- **About this exercise**:
Your answer should consist of each line from the data below that contains "Азербайджане".

Dataset extract Block Start

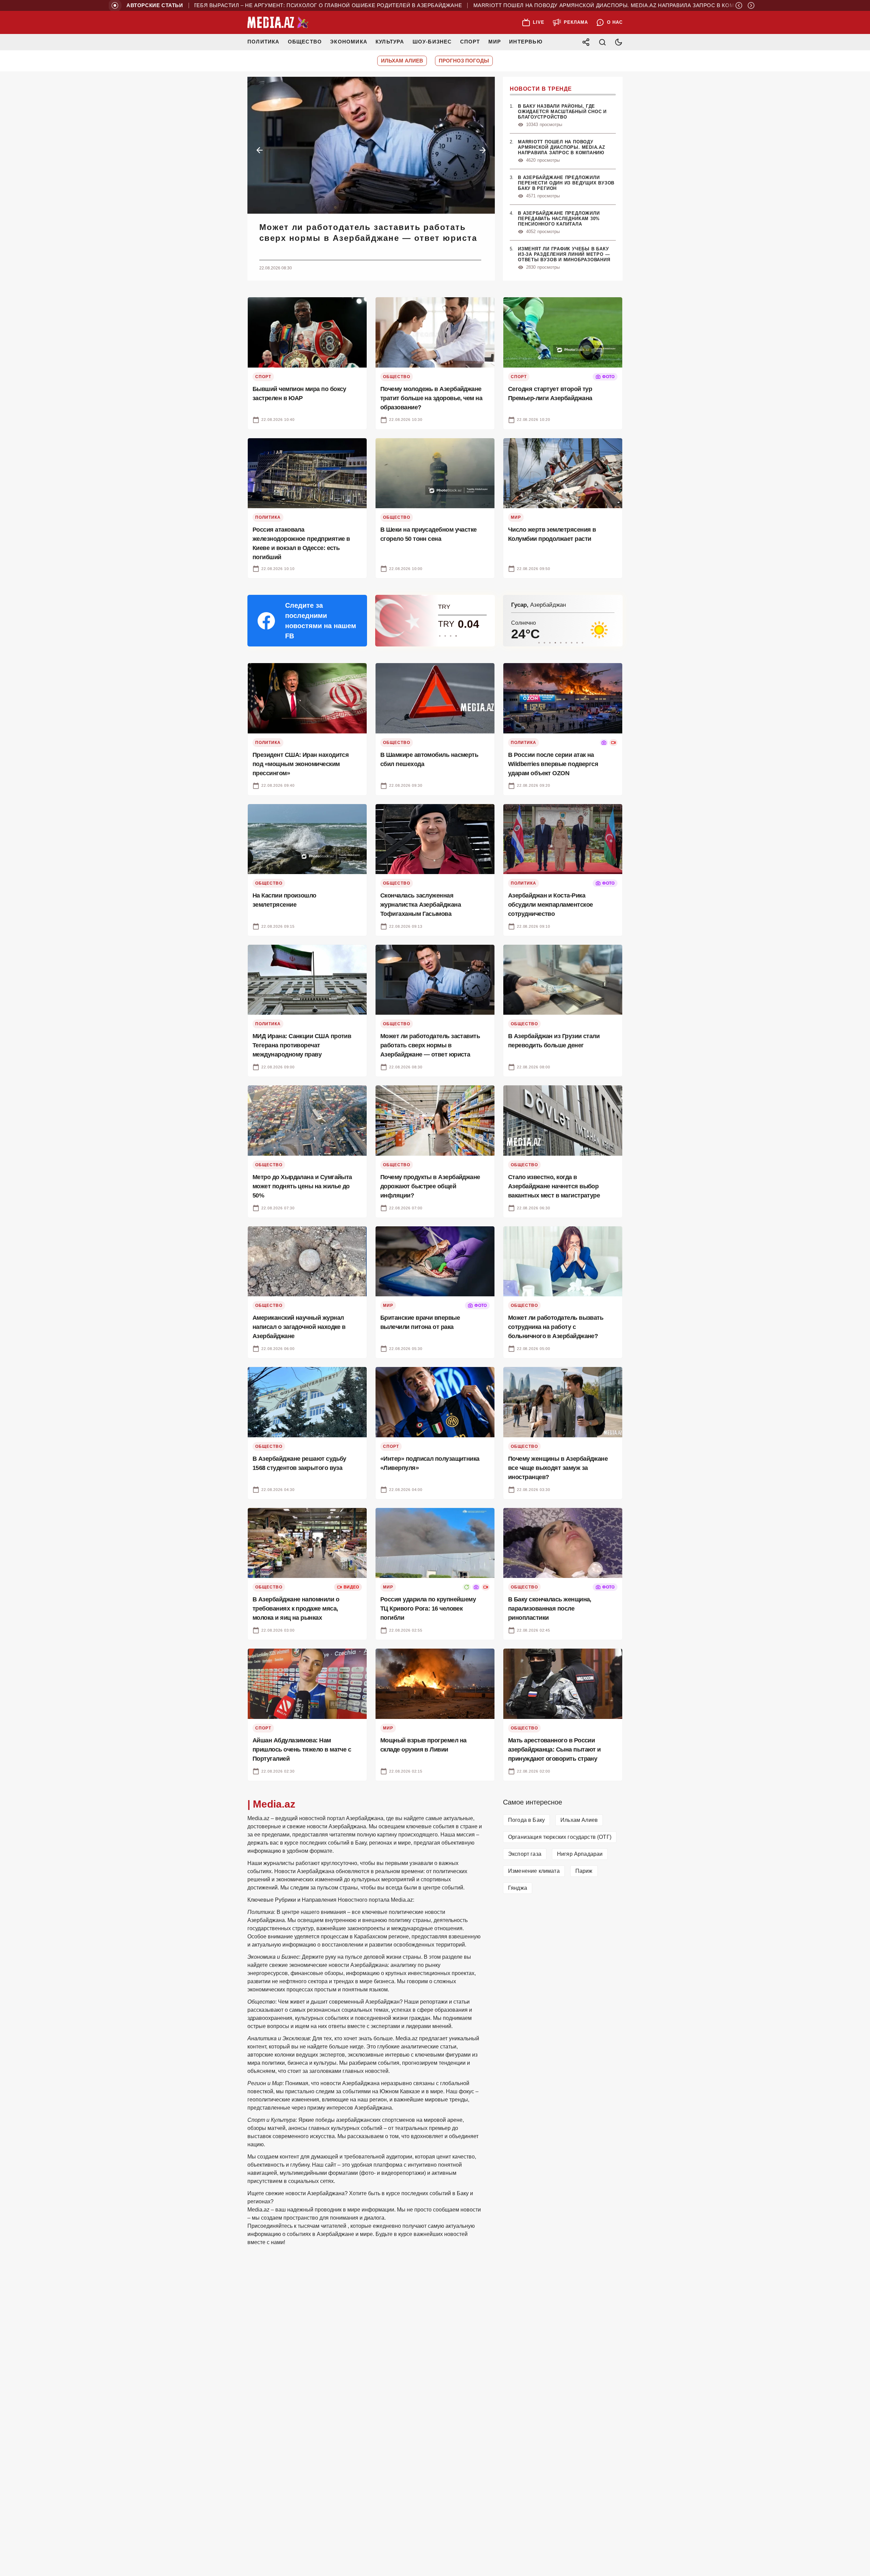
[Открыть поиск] (602, 42)
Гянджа (517, 1888)
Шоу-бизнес (432, 42)
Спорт (470, 42)
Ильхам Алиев (579, 1820)
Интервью (525, 42)
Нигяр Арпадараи (580, 1854)
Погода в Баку (526, 1820)
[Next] (751, 5)
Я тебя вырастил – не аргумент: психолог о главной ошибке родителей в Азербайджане (305, 5)
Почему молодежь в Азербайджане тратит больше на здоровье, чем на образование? (374, 233)
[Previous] (738, 5)
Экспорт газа (524, 1854)
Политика (263, 42)
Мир (494, 42)
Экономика (348, 42)
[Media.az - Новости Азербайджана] (278, 22)
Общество (305, 42)
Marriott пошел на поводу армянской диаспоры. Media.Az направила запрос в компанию (594, 5)
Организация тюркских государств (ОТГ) (559, 1837)
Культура (390, 42)
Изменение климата (534, 1871)
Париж (584, 1871)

Dataset extract Block End

- **Problem solution**:
Я тебя вырастил – не аргумент: психолог о главной ошибке родителей в Азербайджане (305, 5)
Почему молодежь в Азербайджане тратит больше на здоровье, чем на образование? (374, 233)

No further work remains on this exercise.